Exercises
(a) Condense the paragraph beginning "The CAC was founded in 1966" from the text on the Chicago Architecture Center into a short list that keeps its main facts.
(b) Reproduce the part of the text on the Chicago Architecture Center starting at "The Chicago Architecture Center (CAC), formerly" and ending at "of downtown Chicago.".

Extract to read
:::

The Chicago Architecture Center (CAC), formerly the Chicago Architecture Foundation, is a nonprofit cultural organization based in Chicago, Illinois, United States, whose mission is to showcase Chicago and ideas from cities worldwide to inspire better living through design. Founded in 1966, its programs include public tours and programs, most notably the docent-led architecture cruise on the Chicago River, and other tours in the Chicago area. The river cruise is ranked in the top ten tours in the U.S. by TripAdvisor users. CAC includes conference and exhibition space, including a scale model of downtown Chicago.

==History==
The CAC was founded in 1966 as the Chicago School of Architecture Foundation to save H. H. Richardson's Glessner House, one of Chicago's oldest residences. In 1971, it began to offer lectures and volunteer-led tours of Chicago to the public. It was renamed the Chicago Architecture Foundation in 1979, and CAF later moved into the Railway Exchange Building on Michigan Avenue in 1992 with an expanded book store and program space.

CAC and the American Architectural Foundation co-founded the Association of Architecture Organizations in 2005, a now international membership group that develops the programs and work of public architecture education groups. In 2009, the center opened a new exhibition, Chicago Model, which includes a 3D-printed scale model of the central area of the city and is now on permanent display. Changing its name to the Chicago Architecture Center, it moved to a newly expanded space in Mies van der Rohe's One Illinois Center at 111 E. Wacker Dr. on the Chicago River in August 2018.

:::

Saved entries
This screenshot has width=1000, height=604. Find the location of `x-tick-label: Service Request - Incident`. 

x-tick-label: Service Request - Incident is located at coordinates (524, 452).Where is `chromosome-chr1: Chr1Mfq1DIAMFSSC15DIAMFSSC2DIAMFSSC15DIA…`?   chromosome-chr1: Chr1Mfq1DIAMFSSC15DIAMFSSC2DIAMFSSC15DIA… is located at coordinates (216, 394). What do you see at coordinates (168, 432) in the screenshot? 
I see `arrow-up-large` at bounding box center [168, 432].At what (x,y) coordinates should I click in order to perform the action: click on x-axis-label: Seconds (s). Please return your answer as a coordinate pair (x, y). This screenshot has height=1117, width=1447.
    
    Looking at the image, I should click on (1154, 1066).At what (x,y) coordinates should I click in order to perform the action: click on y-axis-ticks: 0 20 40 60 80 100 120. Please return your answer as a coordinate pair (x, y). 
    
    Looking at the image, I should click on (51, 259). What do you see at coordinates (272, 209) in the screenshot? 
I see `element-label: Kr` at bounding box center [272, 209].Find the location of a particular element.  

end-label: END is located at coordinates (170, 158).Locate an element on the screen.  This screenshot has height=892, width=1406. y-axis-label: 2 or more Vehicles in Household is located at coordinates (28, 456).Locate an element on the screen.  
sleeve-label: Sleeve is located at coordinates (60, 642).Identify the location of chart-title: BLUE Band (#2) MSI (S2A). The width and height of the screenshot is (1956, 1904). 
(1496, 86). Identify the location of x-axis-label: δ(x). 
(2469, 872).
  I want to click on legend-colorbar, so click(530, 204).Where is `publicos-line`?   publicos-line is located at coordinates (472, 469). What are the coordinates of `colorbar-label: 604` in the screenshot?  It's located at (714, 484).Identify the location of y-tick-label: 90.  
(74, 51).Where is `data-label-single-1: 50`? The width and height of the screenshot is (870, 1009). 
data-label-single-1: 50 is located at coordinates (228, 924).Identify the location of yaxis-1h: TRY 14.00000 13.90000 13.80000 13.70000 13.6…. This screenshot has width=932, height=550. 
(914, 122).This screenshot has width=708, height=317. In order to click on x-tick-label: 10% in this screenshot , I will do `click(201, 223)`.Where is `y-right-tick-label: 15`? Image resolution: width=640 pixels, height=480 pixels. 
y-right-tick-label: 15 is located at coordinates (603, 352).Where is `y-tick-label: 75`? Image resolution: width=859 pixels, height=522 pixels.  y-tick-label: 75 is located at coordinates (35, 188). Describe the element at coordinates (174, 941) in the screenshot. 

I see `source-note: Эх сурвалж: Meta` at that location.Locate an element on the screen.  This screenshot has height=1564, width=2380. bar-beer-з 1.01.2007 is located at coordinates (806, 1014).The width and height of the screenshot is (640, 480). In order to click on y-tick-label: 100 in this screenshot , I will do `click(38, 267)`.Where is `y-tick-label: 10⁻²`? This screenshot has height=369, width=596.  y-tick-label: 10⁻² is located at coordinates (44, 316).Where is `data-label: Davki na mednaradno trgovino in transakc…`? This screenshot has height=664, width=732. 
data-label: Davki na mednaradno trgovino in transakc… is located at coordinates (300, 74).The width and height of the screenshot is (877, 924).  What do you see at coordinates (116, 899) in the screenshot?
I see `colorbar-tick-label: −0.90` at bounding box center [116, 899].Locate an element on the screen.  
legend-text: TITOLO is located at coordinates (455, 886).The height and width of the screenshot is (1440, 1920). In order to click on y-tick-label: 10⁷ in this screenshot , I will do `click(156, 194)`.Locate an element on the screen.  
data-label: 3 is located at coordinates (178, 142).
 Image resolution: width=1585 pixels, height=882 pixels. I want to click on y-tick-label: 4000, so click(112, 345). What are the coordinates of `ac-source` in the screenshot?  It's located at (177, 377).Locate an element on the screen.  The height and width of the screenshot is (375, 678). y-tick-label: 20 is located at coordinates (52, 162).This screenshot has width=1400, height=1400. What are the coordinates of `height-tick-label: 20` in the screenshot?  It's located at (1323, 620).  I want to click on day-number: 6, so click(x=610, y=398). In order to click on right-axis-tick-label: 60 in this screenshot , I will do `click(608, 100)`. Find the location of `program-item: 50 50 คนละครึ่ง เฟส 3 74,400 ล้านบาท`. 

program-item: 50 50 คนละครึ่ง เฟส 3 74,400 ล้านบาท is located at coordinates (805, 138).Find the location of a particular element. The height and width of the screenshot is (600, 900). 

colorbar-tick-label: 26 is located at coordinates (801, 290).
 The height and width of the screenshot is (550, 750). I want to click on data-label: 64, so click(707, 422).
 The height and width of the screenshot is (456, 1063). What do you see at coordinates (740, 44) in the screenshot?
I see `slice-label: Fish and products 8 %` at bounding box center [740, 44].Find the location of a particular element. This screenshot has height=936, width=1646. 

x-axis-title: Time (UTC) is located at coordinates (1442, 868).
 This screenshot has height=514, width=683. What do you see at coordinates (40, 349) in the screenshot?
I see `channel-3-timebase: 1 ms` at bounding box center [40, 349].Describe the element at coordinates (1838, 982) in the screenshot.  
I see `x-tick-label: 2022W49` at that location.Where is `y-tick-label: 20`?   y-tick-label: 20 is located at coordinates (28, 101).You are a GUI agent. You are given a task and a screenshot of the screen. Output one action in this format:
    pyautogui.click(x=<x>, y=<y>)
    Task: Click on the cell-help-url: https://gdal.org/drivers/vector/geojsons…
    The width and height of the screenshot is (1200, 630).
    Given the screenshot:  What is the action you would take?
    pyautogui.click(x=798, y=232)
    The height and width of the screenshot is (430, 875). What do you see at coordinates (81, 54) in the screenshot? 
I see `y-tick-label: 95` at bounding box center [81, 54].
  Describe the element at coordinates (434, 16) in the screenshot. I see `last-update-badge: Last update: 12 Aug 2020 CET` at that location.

:::

Results by task
(a)
- 1966: Founded as the Chicago School of Architecture Foundation to save H. H. Richardson's Glessner House, one of Chicago's oldest residences.
- 1971: Began offering lectures and volunteer-led tours of Chicago to the public.
- 1979: Renamed the Chicago Architecture Foundation.
- 1992: Moved into the Railway Exchange Building on Michigan Avenue, with an expanded book store and program space.

(b)
The Chicago Architecture Center (CAC), formerly the Chicago Architecture Foundation, is a nonprofit cultural organization based in Chicago, Illinois, United States, whose mission is to showcase Chicago and ideas from cities worldwide to inspire better living through design. Founded in 1966, its programs include public tours and programs, most notably the docent-led architecture cruise on the Chicago River, and other tours in the Chicago area. The river cruise is ranked in the top ten tours in the U.S. by TripAdvisor users. CAC includes conference and exhibition space, including a scale model of downtown Chicago.